«Non voglio più vivere da criminale. Ho deciso di cambiare vita». Con queste parole Gaetano Aloe, figlio di Nicodemo Aloe, storico boss assassinato nel 1987, ha scelto di rompere il silenzio e collaborare con la giustizia. La sua decisione segna una svolta inattesa per la ‘ndrangheta di Cirò, al centro dell’inchiesta “Saulo”, coordinata dalla Direzione Distrettuale Antimafia di Catanzaro e condotta dai Carabinieri del Comando provinciale di Crotone.

Dietro la scelta di collaborare c’è una storia di violenza, carcere e redenzione. Dopo l’arresto nell’ambito dell’operazione “Stige”, Aloe aveva seguito corsi di religione e intrapreso un percorso spirituale che, come lui stesso ha raccontato, gli avrebbe «cambiato la vita». Ma una volta tornato in libertà, l’uomo è stato richiamato nel circuito criminale di cui faceva parte sin da giovane.

Secondo quanto ha riferito al procuratore Domenico Guarascio — oggi a capo della Procura di Crotone, ma all’epoca in servizio alla DDA di Catanzaro — la decisione di collaborare è maturata dopo che gli sarebbe stato chiesto di compiere due omicidi, quelli di Luca Frustillo e Franco Cosentino. «Non me la sono sentita», ha spiegato Aloe ai magistrati. È stato in quel momento, ha aggiunto, che ha compreso di non poter più restare nella ‘ndrangheta senza diventare nuovamente un assassino.

Il nome dell’operazione, “Saulo”, non è casuale: richiama la conversione di San Paolo, da persecutore dei cristiani a predicatore del Vangelo. Un parallelismo che i magistrati hanno voluto sottolineare per descrivere il percorso interiore di Aloe, che nella struttura del clan ricopriva il grado di “vangelo”, uno dei livelli più alti della gerarchia mafiosa.

Secondo quanto ricostruito dagli inquirenti, dopo gli arresti dei leader storici — Giuseppe e Silvio Farao e Cataldo Marincola, da anni in carcere — la reggenza del gruppo sarebbe stata affidata a Basilio Paletta, con Aloe come figura di vertice operativo. È proprio grazie alla collaborazione del neo-pentito che la DDA ha potuto ricostruire il nuovo organigramma della cosca, individuando ruoli, alleanze e zone di influenza delle nuove leve della criminalità organizzata cirotana.

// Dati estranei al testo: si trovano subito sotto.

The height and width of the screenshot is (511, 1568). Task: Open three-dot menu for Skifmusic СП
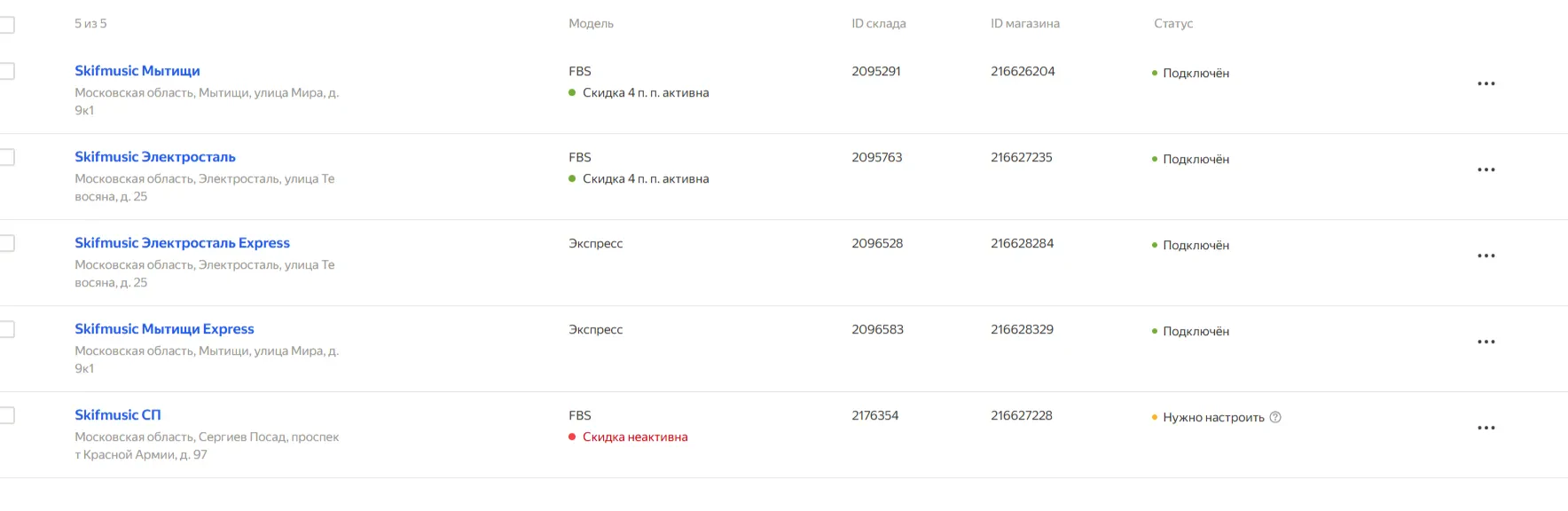1486,428
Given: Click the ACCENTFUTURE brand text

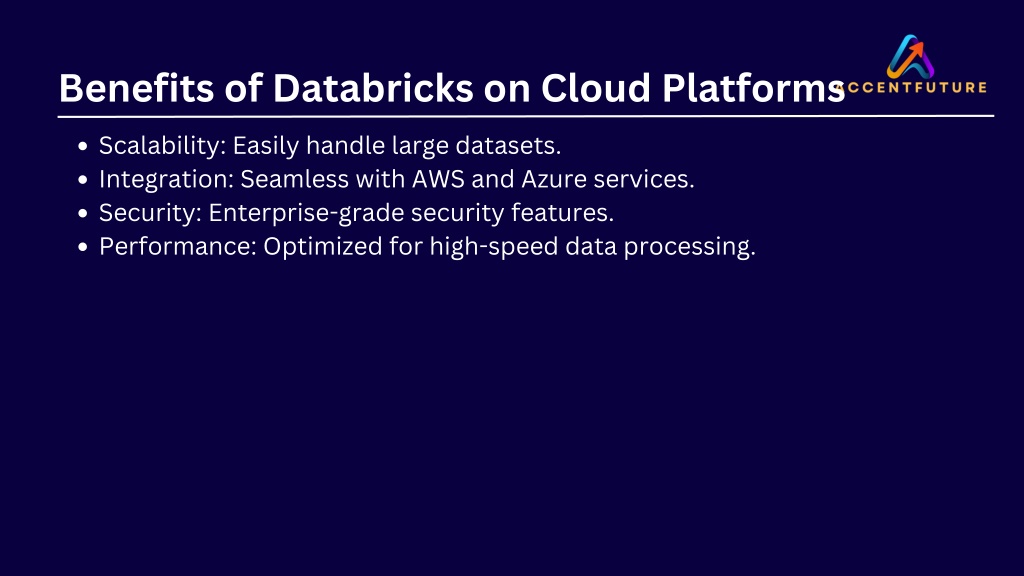Looking at the screenshot, I should coord(912,88).
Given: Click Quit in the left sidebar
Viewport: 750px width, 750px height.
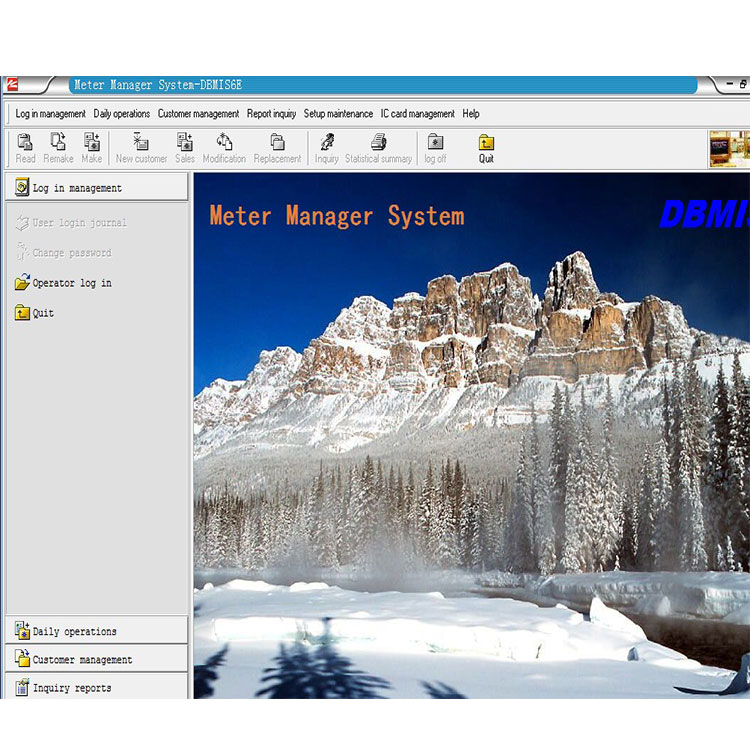Looking at the screenshot, I should coord(43,313).
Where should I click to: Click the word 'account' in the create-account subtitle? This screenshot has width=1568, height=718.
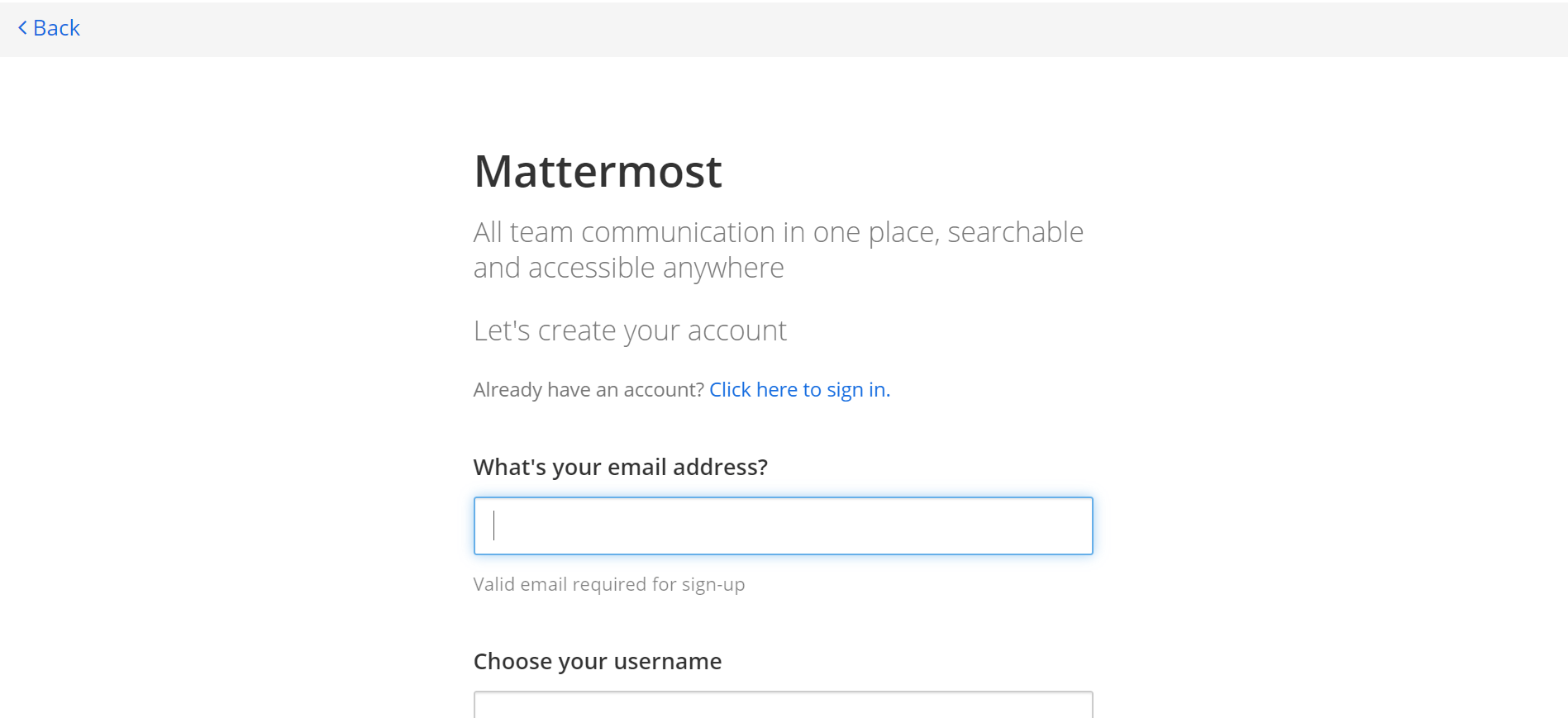click(x=736, y=331)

La testimonianza di Aloe, ritenuta dagli inquirenti «credibile e riscontrabile», ha consentito di aprire una nuova fase investigativa sul “locale” di Cirò, un tempo considerato tra i più potenti della provincia crotonese. Il suo racconto offre uno sguardo dall’interno sulla trasformazione della ‘ndrangheta moderna, sempre più giovane, dinamica e pronta a rigenerarsi dopo ogni colpo giudiziario.

L’inchiesta “Saulo” è ora al centro del lavoro della DDA di Catanzaro, che sta valutando nuovi sviluppi investigativi basati proprio sulle dichiarazioni del collaboratore. Un racconto di sangue e pentimento, quello di Gaetano Aloe, che segna l’inizio di una nuova pagina nella lotta alla criminalità organizzata calabrese.